Opinion: Congressional oversight is needed with credit companies

Lucas Gebhart

Editor-in-Chief

Last week, I applied to rent a house. My potential landlord wanted to run a background and credit check, which I get. They wanted to make sure I wasn’t going to run a meth lab and that I could pay my rent on time. That’s normal.

I don’t have any credit and I feel this isn’t a huge abnormality for college students. I don’t have any student loans and I don’t own any credit cards, so I had to get my dad to co-sign on the lease with me and they basically ran his credit instead of mine while they ran the background check on me. Again, this is normal.

Where this becomes abnormal was the next step in this process. I was sent an e-mail by SmartMove, who runs background and credit checks through TransUnion. Because I didn’t have credit, I essentially didn’t exist, according to TransUnion, and I was given a number to call.

On the other end of the phone was somebody who barely spoke English who then asked me to email, yes, email, a photo of my driver’s license or other government identification to what was an obvious automated email account. They also wanted a bank statement or utility bill to verify my address.

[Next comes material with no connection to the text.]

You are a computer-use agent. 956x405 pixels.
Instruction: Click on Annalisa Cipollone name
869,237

My current roommate pays the bills and I pay him my share – again not an abnormal thing for a college student – so I had to send them a bank statement.

Only issue here was the address on my bank statement is my parent’s address and doesn’t match the one on my driver’s license, which also, since I have moved four times in the last three years, doesn’t match my current address. Basically, they were going to get three addresses for one person.

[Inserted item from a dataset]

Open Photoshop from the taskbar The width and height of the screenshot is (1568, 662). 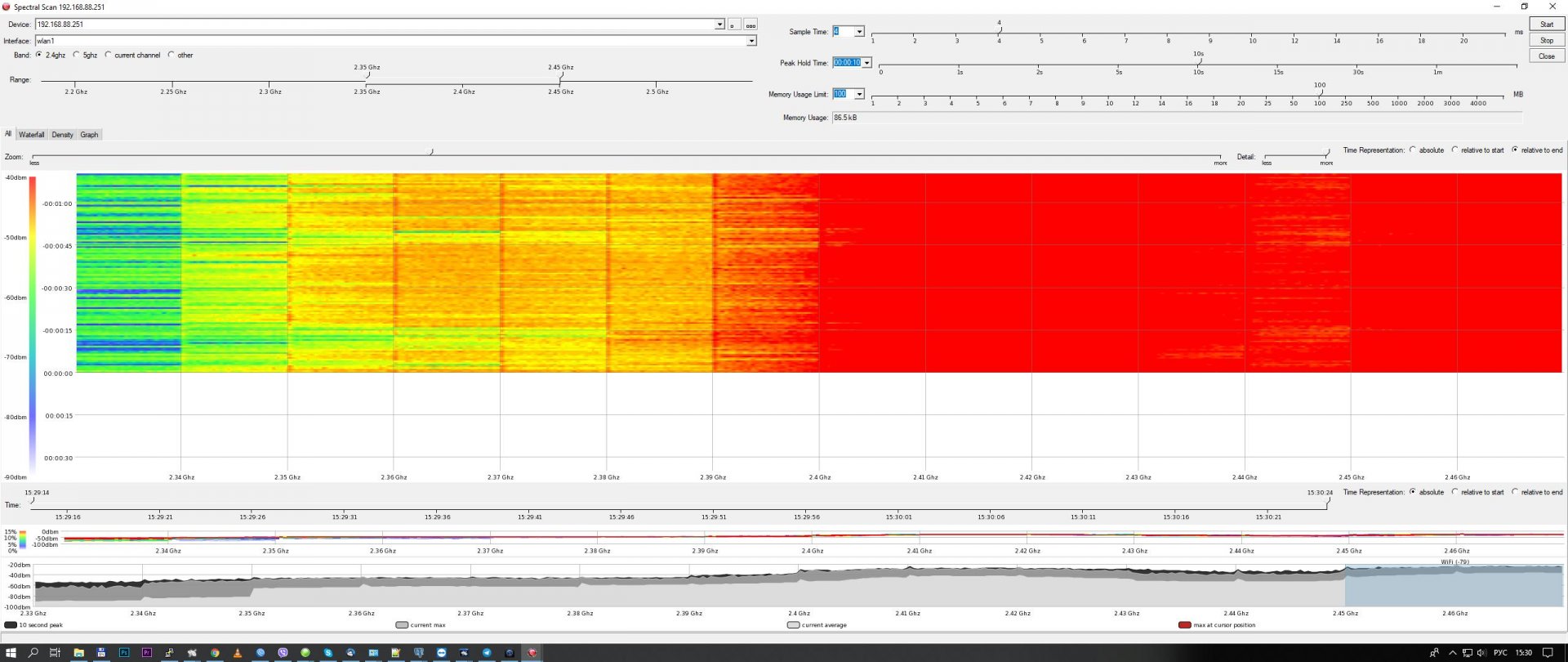point(124,653)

I explained this to them and I was assured that it wouldn’t matter, and more red flags popped up. I got the sense that this person was trying to do anything they could to get my personal information in their hands. This screamed scam to me, and I was talking to one of the top three credit agencies in the country.

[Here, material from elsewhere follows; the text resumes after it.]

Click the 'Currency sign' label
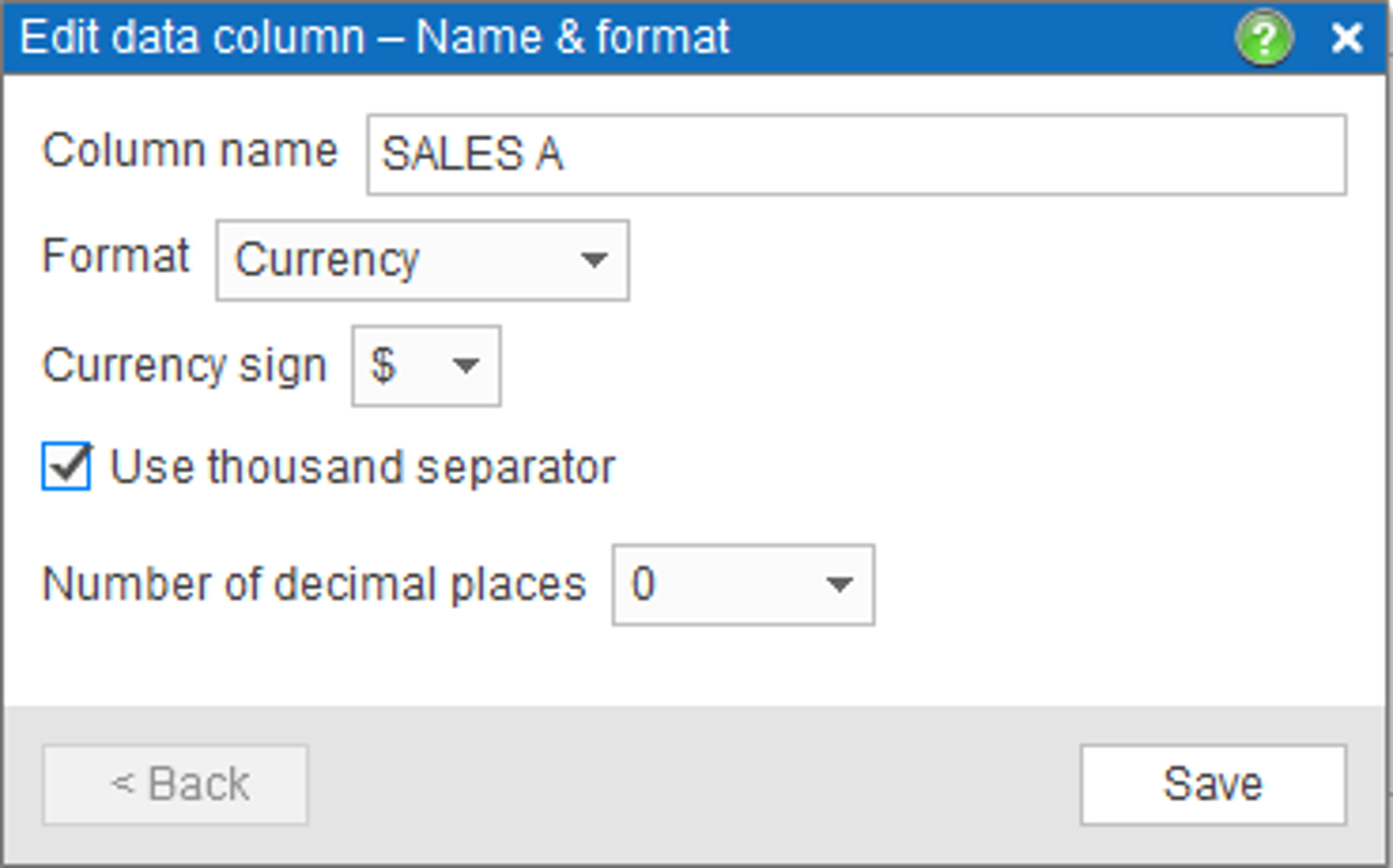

I asked why they needed this information. I was told they needed it to complete my profile and that it was “their policy.” They already had my social security number, knew what my high school mascot was, knew my grandfather’s first name and knew what city I was born in, so I asked why it was their policy. I was again told that it was “their policy.” I asked if there was another way to give them this information and I was told “No, sir. This is our policy.” Again, I was talking to TransUnion, a top three credit agency, who was asking me to email a photo of my driver’s license.

Every red flag I have ever been taught about cyber security and scams was up, so I refused to send them the information, citing that I wasn’t comfortable sending the required documents over an unsecure email, which I felt was pretty good reasoning.

But it was non-negotiable. It was either send the information or I don’t get the house.

I called everybody, my mom, my dad, my potential landlord, my sister who works in cyber-security. All of them had the same answer. The answer was that I was right to be cautious and that yes, there has to be a better way, but these companies refuse to protect our personal information, which is why congressional oversight is needed within this industry. They won’t do it on their own, so Congress should make them do it.

A company, whose product is people’s personal information, should, in theory, take every precaution to protect that information. But as we learned with the Equifax hack last year, they don’t. Better yet, Equifax had the nerve to charge people to freeze their own credit when Equifax’s server was hacked, further showing the lack of respect these companies have. This is why Congress needs to act.